The banks that consolidated have lost market share. What is the ambition going forward?
Last four-five years, public sector banks lost market share because they were on a consolidation path – correcting the balance sheet, recognising bad loans, provisioning and raising capital and then there was the amalgamation. Now, we need to focus first on retaining market share for which we have to grow in line with the industry. I am hopeful that by the end of FY22 we will grow in line with the industry. Next year onwards we need to grow faster than industry and the digitisation process is in that line. We are already at competitive prices, it is only technology and products that make a difference. Once we have that customer have no reason to go elsewhere. By March we will launch our full-fledged trade finance module which gives businesses full control from their office.
Are there any efficiencies that have come in for good during the pandemic?

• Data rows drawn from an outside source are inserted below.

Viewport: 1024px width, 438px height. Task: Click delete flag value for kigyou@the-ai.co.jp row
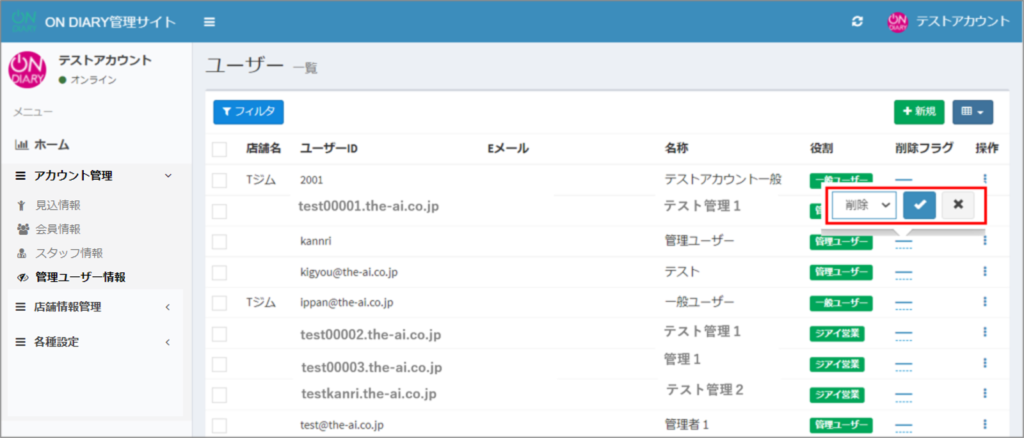[x=904, y=272]
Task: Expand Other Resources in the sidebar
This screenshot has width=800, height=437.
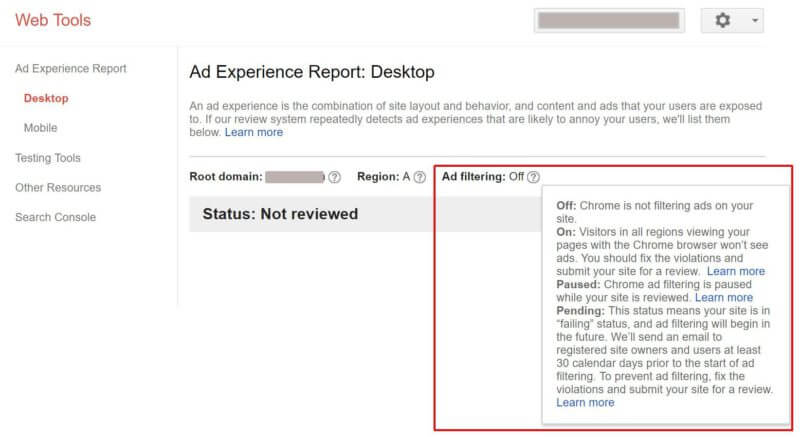Action: (x=58, y=187)
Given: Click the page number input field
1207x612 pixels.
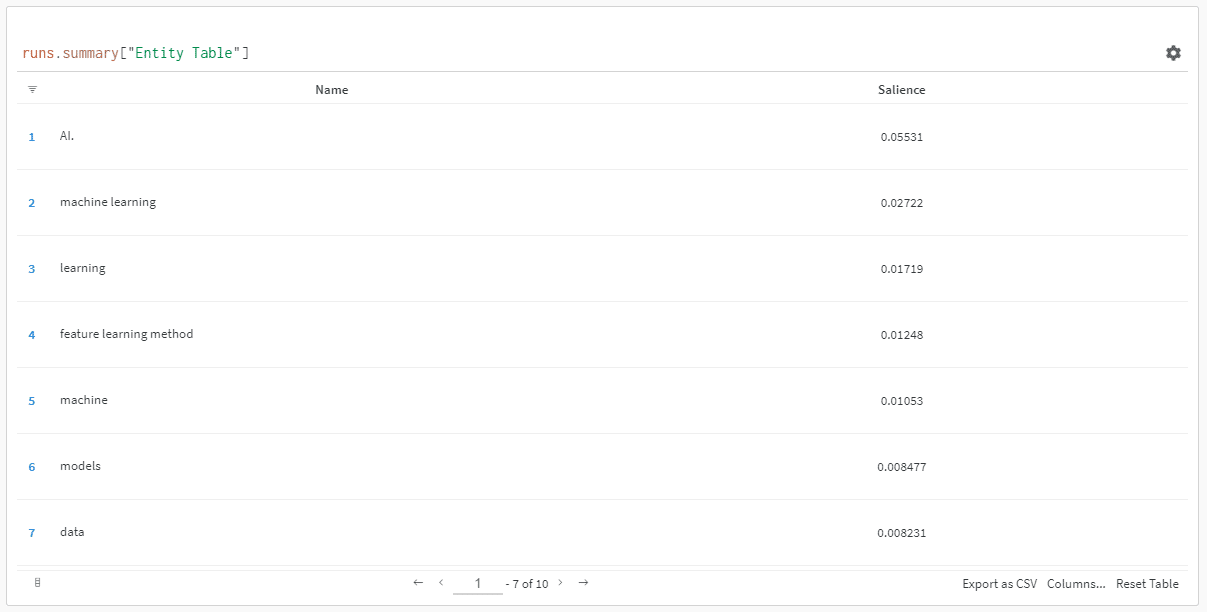Looking at the screenshot, I should click(x=478, y=584).
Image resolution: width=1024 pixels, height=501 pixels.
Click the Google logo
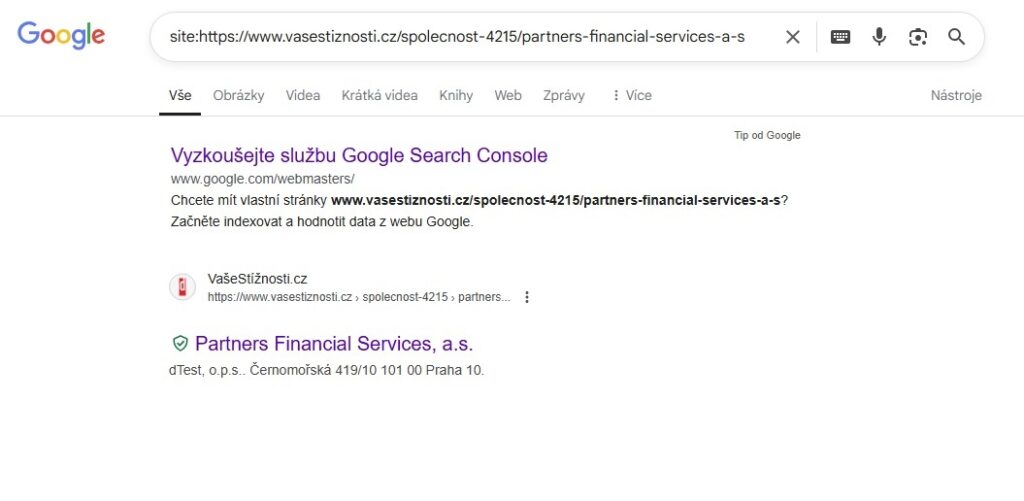click(61, 36)
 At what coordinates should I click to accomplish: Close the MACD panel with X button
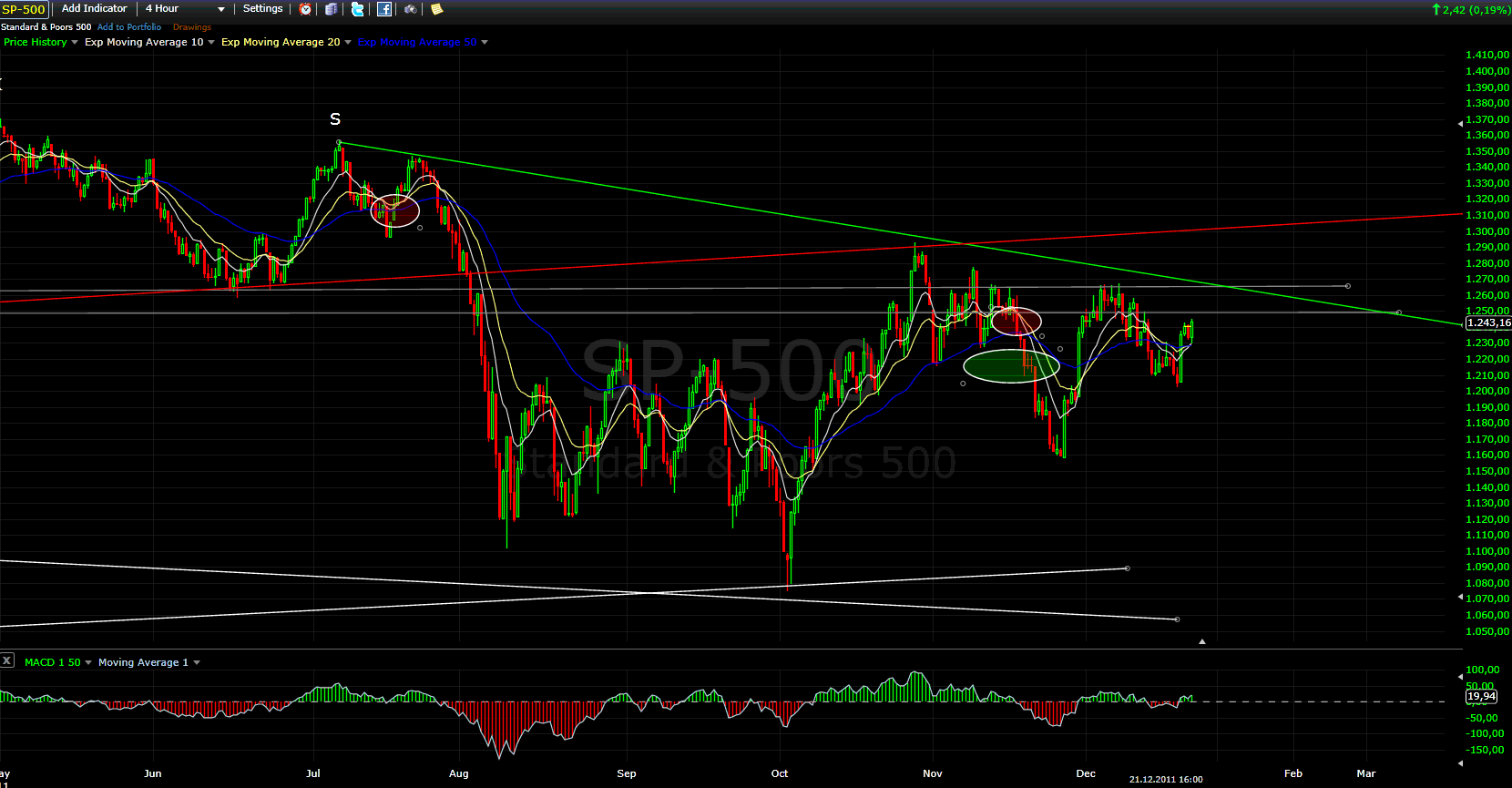click(7, 660)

Digital transactions have gone up. Today we have personal loans and mudra loans which are end to end digital even renewals of MSME loans can be done in an end-to-end manner online. I think in the next 9 to 12 months at least 25% of the personal loans can be done through the system without coming to the bank for documentation. The technology orientation is here to stay with fintech’s bringing in the revolution. Fintechs are identifying the pain points for customers and offering a product there. For me, this is an opportunity to collaborate as they have already built the technology and are quite agile. At the same time, they do not have balance sheet support which we do.